◆ Trecho da página ◆
Narro essa cena como se integrasse a própria peça. Porque, estando dentro de um universo ficcional distante da cidade, olhei para a cidade junto com outros espectadores, e de forma qualitativamente diversa. Diz a crítica Leca Perrechil, da Revista Bacante: “Aqui na capital, onde as pessoas podem, durante a necessária rotina, passar 3h30 diárias em um ônibus (...) entrar por diversão num desses transportes para passear pelo trânsito por 50 minutos sem se preocupar em chegar rápido dá um re-significado ao tempo – presente na figura do ônibus. A trupe Sinhá Zózima conseguiu explorar o movimento natural do ônibus, relacionando seu aspecto de estar sempre de passagem e em movimento com a vida dos personagens”.[3] Ou seja: a escolha estética do ônibus não apenas se encaixa com o universo ficcional da obra (já que a fábula é a de uma mulher que, enquanto o rio São Francisco passa e o ônibus passeia, exerce a espera de seu amor. Como diz Mateo Bonffito[4], o deslocamento no espaço – do ônibus - se conecta com o deslocamento no tempo – a espera da personagem). A escolha estética do espaço cênico também fricciona obra e cotidiano.

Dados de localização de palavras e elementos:

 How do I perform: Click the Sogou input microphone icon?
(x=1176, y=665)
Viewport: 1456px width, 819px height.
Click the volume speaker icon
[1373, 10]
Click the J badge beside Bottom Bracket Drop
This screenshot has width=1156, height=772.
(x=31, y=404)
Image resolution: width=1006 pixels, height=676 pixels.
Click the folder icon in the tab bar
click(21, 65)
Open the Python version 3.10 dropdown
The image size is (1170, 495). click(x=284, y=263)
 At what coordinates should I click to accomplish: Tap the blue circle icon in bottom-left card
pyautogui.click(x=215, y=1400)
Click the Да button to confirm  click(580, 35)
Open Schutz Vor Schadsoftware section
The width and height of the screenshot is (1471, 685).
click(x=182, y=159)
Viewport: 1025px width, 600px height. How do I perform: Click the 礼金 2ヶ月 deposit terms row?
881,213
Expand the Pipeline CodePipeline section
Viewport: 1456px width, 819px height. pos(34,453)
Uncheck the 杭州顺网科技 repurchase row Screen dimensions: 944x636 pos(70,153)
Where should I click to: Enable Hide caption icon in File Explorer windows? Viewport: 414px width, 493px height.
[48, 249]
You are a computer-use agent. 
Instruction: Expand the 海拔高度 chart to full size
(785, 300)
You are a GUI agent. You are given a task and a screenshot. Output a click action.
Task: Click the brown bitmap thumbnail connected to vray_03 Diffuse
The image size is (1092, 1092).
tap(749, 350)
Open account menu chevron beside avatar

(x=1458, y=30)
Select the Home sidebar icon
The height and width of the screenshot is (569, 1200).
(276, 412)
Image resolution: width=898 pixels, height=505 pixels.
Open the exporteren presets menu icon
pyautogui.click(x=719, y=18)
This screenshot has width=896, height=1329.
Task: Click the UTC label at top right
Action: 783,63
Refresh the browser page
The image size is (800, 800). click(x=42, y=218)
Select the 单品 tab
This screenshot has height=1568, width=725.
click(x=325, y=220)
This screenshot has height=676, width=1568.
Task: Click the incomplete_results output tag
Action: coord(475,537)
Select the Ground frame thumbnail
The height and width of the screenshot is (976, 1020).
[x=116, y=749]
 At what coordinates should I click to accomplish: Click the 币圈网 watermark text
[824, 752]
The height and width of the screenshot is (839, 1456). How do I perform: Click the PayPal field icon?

◆ O que se pede ◆
**1.** Resuma o trecho da página em duas frases.
**2.** Por favor, responda às perguntas abaixo com base no trecho da página.
(a) Com quem se olhou para a cidade na cena narrada?
(b) Por quantos minutos dura o passeio pelo trânsito mencionado pela crítica?
(c) Segundo Mateo Bonffito, a que se conecta o deslocamento no espaço?

◆ Respostas às tarefas ◆
**1.** O trecho cita a crítica Leca Perrechil, da Revista Bacante, para quem entrar por diversão num ônibus e passear pelo trânsito por 50 minutos dá um re-significado ao tempo, e para quem a trupe Sinhá Zózima explorou o movimento natural do ônibus, relacionando-o com a vida dos personagens. Conclui que a escolha estética do ônibus se encaixa no universo ficcional da obra, a fábula de uma mulher que espera seu amor enquanto o rio São Francisco passa, e também fricciona obra e cotidiano.

**2.**
(a) Com outros espectadores.
(b) Por 50 minutos.
(c) Ao deslocamento no tempo, isto é, à espera da personagem.